Traumorte wie das überrannte Venedig, die Inka-Stadt Machu Picchu oder auch das boomende Berlin, das früher für billigen Wohnraum bekannt war, ächzen unter ihrer Beliebtheit.

Symbol der Beiläufigkeit: Rollkoffer

Symbol für die Beiläufigkeit, mit der heute gereist wird, ist auch der Rollkoffer, der über den Asphalt rattert. Früher war das Gepäck Ballast. Und die überladene Familie am Flughafen (oder an der Autobahnraststätte) zeigte die Ausnahmesituation des Reisens. Heute scheint die Mitnahme des Nötigsten ein müheloser Vorgang.

Stichwort Easyjetset: «Fliegen zum Taxi-Preis» hiess mal der Slogan eines Billigfliegers. Wenn nicht sogar die Welt, so ist doch zumindest Europa zum Dorf geworden – reisetechnisch und in weiten Teilen auch mit der Einheitswährung Euro seit 2002.
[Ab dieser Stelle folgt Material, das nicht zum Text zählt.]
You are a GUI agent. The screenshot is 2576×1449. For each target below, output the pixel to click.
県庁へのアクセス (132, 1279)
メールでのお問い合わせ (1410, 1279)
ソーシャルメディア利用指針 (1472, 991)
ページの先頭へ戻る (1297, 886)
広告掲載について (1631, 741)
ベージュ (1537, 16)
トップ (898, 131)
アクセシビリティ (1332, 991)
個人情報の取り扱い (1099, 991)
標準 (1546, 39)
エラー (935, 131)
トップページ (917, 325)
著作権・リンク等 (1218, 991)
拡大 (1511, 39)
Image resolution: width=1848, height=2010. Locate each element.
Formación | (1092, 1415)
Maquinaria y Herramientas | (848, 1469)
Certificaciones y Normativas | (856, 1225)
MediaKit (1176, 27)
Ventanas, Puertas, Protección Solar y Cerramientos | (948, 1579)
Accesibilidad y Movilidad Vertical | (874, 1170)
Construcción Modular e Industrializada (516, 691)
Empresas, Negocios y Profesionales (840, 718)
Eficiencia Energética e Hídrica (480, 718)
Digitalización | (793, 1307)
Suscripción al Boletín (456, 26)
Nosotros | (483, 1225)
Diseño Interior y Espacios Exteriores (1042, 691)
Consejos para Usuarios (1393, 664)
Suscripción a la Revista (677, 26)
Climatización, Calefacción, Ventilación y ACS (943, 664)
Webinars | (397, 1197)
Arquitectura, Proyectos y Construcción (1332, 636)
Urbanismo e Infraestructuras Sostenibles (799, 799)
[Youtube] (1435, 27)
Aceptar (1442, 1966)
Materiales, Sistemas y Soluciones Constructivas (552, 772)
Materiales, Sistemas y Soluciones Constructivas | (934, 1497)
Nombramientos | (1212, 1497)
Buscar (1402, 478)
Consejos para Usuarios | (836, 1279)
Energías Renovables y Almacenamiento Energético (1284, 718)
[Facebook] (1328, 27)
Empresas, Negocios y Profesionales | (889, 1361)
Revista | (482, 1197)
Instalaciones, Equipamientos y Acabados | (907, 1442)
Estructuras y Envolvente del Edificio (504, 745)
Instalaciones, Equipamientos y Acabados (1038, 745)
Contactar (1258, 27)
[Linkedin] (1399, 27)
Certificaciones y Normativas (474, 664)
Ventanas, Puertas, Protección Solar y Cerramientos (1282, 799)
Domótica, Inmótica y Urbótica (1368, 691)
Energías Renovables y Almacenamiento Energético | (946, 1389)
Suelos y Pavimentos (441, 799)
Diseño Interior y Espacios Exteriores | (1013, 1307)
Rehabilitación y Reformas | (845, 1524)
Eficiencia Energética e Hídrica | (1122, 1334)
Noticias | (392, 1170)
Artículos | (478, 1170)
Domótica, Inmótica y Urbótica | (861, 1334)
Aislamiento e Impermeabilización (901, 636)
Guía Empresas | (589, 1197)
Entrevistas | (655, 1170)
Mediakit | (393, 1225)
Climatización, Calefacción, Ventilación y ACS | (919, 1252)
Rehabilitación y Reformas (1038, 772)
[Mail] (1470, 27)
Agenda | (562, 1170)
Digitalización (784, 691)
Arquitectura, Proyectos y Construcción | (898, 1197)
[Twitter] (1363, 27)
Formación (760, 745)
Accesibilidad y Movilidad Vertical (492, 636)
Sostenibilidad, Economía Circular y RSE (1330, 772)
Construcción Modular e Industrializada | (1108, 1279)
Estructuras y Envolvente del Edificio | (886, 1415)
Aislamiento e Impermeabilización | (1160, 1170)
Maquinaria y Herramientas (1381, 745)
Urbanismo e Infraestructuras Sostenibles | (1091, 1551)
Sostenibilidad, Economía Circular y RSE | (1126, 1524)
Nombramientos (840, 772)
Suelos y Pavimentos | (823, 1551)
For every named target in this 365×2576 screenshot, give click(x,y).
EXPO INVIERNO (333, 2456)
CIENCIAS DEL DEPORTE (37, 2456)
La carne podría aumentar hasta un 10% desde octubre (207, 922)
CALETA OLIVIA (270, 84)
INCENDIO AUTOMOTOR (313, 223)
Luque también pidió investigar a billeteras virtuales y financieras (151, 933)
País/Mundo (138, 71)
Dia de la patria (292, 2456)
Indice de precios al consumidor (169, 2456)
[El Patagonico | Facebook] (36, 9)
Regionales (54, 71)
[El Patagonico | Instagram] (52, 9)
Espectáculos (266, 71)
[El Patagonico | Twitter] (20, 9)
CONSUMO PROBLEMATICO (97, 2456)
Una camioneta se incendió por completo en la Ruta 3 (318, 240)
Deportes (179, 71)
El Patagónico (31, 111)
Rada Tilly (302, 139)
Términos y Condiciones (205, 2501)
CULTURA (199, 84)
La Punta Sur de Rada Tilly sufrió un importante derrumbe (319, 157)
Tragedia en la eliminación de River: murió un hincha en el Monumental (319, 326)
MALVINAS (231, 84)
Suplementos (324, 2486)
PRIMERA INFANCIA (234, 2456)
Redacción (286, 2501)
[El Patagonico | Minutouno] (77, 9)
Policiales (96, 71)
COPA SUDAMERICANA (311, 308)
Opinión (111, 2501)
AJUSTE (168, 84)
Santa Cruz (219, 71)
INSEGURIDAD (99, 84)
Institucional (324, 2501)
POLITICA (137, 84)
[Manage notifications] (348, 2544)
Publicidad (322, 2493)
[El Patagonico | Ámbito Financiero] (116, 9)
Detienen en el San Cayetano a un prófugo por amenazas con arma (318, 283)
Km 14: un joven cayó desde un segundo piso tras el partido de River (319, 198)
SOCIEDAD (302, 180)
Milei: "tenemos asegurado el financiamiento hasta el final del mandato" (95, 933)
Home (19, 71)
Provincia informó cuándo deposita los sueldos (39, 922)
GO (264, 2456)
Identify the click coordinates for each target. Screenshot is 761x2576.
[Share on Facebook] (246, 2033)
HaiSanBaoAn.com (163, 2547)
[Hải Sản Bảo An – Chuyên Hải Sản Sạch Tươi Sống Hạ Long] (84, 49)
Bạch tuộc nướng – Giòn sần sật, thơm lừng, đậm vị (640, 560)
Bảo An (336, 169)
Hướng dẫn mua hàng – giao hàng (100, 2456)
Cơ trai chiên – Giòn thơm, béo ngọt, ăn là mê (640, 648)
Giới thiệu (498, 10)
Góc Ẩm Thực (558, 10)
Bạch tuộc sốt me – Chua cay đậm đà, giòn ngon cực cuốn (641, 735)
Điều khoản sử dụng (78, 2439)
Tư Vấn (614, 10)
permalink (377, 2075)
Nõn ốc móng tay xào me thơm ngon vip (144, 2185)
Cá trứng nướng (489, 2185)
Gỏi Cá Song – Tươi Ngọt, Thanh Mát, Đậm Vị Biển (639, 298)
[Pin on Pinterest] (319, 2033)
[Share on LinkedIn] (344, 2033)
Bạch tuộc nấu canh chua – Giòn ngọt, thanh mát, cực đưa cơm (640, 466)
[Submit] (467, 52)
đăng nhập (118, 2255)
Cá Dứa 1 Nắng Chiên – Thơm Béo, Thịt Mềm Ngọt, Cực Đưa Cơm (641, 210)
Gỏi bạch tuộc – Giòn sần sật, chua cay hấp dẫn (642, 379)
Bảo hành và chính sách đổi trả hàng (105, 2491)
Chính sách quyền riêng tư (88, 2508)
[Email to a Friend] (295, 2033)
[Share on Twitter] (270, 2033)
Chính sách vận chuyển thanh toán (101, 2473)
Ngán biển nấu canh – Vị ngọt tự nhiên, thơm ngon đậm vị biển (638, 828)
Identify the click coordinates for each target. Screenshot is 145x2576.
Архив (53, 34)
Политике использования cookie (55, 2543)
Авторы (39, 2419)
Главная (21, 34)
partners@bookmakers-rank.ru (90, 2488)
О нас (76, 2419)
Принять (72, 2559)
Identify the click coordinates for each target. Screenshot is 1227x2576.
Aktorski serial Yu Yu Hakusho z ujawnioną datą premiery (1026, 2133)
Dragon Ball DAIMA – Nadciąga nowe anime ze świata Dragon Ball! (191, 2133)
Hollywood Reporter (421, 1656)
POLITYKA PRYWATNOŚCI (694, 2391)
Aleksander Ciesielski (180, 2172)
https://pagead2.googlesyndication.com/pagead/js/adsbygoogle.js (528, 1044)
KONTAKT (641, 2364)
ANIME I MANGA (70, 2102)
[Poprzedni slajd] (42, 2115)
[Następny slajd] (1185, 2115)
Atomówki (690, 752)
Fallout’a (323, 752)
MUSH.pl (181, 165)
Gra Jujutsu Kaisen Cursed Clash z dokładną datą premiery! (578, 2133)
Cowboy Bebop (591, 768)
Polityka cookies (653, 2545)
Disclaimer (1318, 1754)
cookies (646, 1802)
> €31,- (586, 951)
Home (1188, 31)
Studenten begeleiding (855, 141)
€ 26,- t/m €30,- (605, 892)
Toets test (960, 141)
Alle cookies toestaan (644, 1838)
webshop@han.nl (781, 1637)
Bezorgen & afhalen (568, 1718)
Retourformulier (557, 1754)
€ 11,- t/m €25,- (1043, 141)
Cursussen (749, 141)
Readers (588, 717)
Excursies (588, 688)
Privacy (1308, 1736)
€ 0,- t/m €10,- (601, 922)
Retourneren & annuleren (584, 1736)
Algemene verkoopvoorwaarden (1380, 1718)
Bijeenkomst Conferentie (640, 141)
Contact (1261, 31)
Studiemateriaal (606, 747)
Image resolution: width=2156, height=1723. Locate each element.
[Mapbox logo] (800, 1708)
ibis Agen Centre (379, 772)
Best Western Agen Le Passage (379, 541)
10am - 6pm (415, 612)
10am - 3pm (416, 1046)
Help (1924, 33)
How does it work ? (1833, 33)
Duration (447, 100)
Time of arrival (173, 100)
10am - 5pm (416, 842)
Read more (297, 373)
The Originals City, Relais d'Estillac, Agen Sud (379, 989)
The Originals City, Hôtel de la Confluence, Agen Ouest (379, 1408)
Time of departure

Airlines wie Ryanair, Wizz Air, Eurowings oder Easyjet lassen die Leute für recht wenig Geld für ein Wochenende nach Barcelona, London, Lissabon, Mallorca oder Rom jetten. Was das für die Umwelt bedeutet, verdrängen viele. Das ist auch beim Kreuzfahrt-Boom der Fall.

Über die dreckige Seite des Reisens denkt keiner gerne nach. Der angeblich sanfte Tourismus als Alternative ist meist auch nur Selbstbetrug - und ein gutes Geschäft mit dem Gewissen von Besserverdienenden.

Anschläge beeinflussen das Lebensgefühl

Angst erzeugt in diesen Jahren bei vielen der Terror. Das 21. Jahrhundert begann mit einem Schock. Der 11. September 2001 mit den Anschlägen von New York befeuerte die Furcht vor dem Fliegen.

Die Reihe der Schreckensereignisse setzte sich fort, 2002 etwa mit dem Anschlag auf die Synagoge der tunesischen Insel Djerba mit 21 Toten, darunter 14 Deutsche. Im tunesischen Badeort Sousse tötete 2015 ein Islamist am Strand Dutzende Urlauber. Ein Ferien-Alptraum.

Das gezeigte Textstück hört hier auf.